Pictures excluded, please transcribe exactly the lines from the one with "The height and" through the end of the records below, and nothing more.

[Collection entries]
╔══

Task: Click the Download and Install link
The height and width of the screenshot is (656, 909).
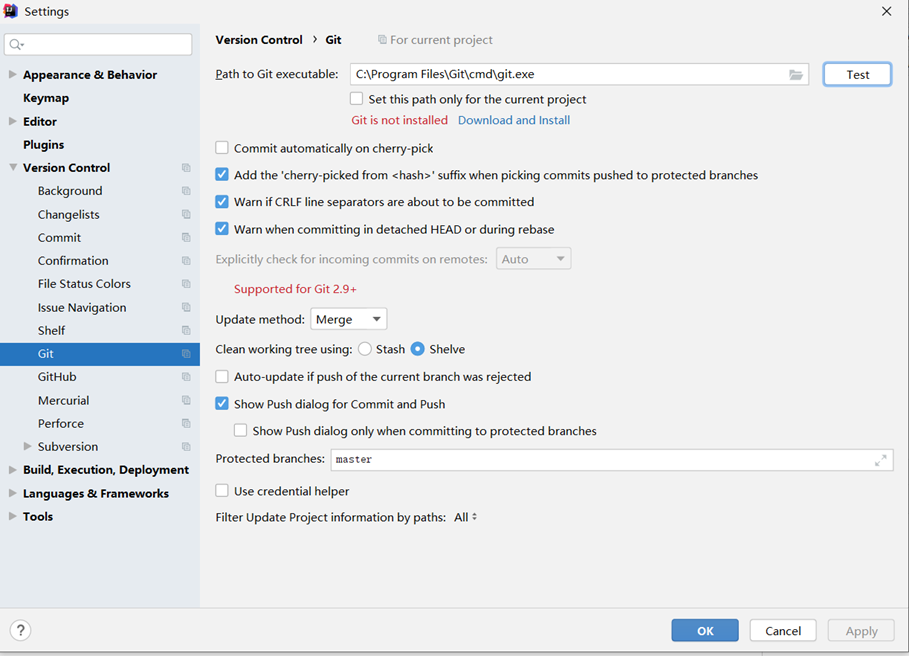Action: (514, 120)
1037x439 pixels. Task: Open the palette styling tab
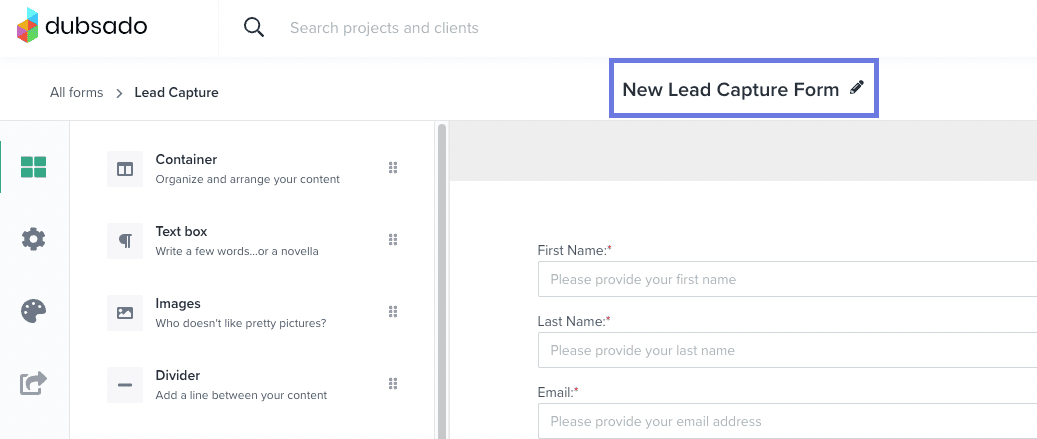click(34, 311)
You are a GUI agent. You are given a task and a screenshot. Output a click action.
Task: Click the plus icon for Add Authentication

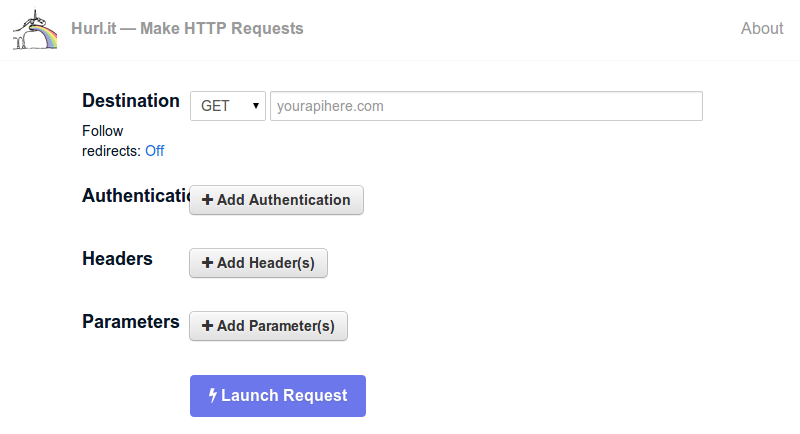click(208, 200)
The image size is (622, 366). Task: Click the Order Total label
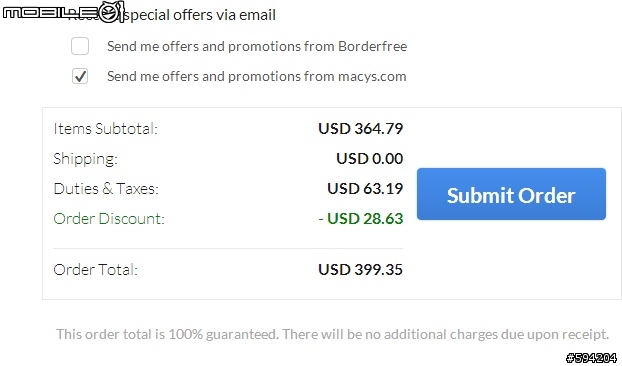coord(95,270)
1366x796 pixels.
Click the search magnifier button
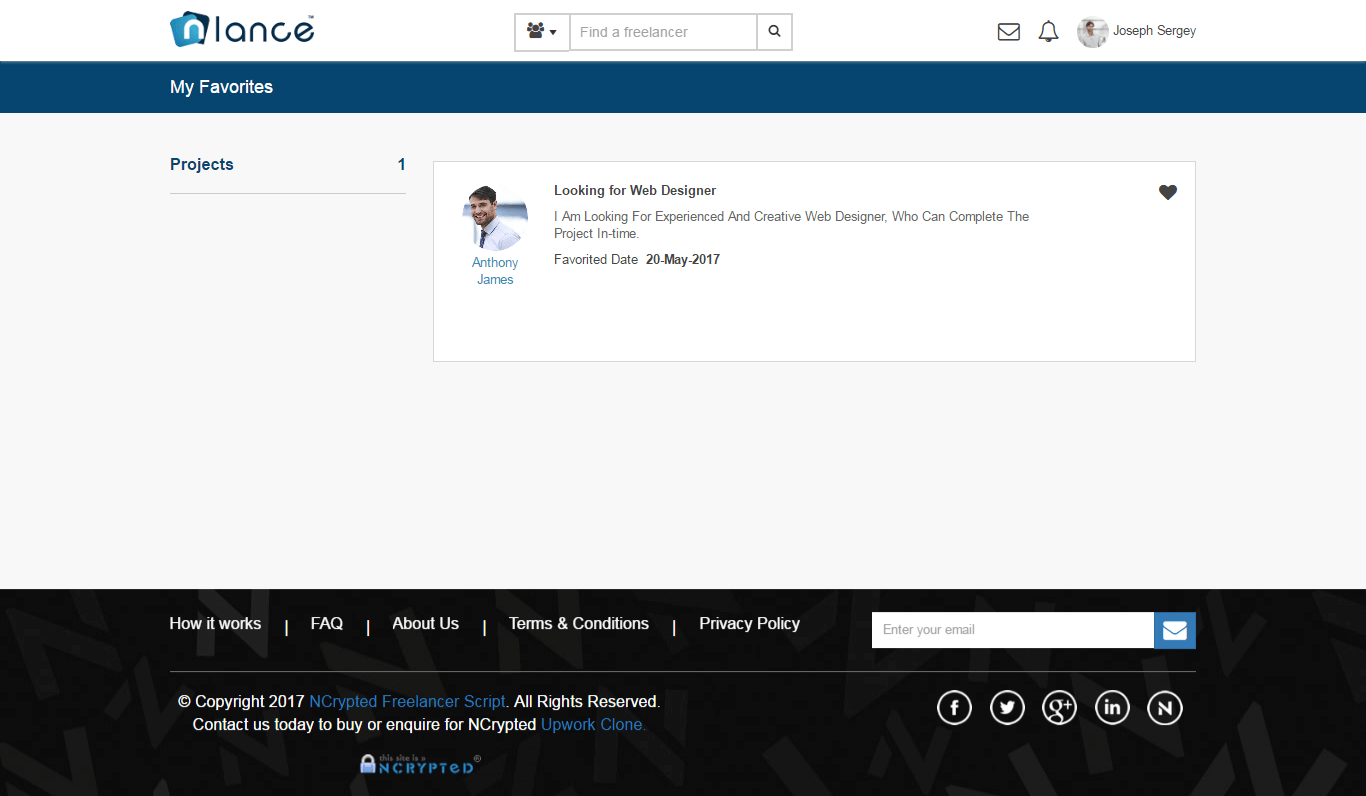774,32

╚══

RESPONSE TO THE TASK |
The height and width of the screenshot is (656, 909).
Action: (514, 120)
1037x439 pixels. Task: Open the palette styling tab
click(34, 311)
You are a GUI agent. You are given a task and a screenshot. Output a click action.
Task: Click the plus icon for Add Authentication

click(208, 200)
The image size is (622, 366). Task: Click the Order Total label
coord(95,270)
1366x796 pixels.
Click the search magnifier button
774,32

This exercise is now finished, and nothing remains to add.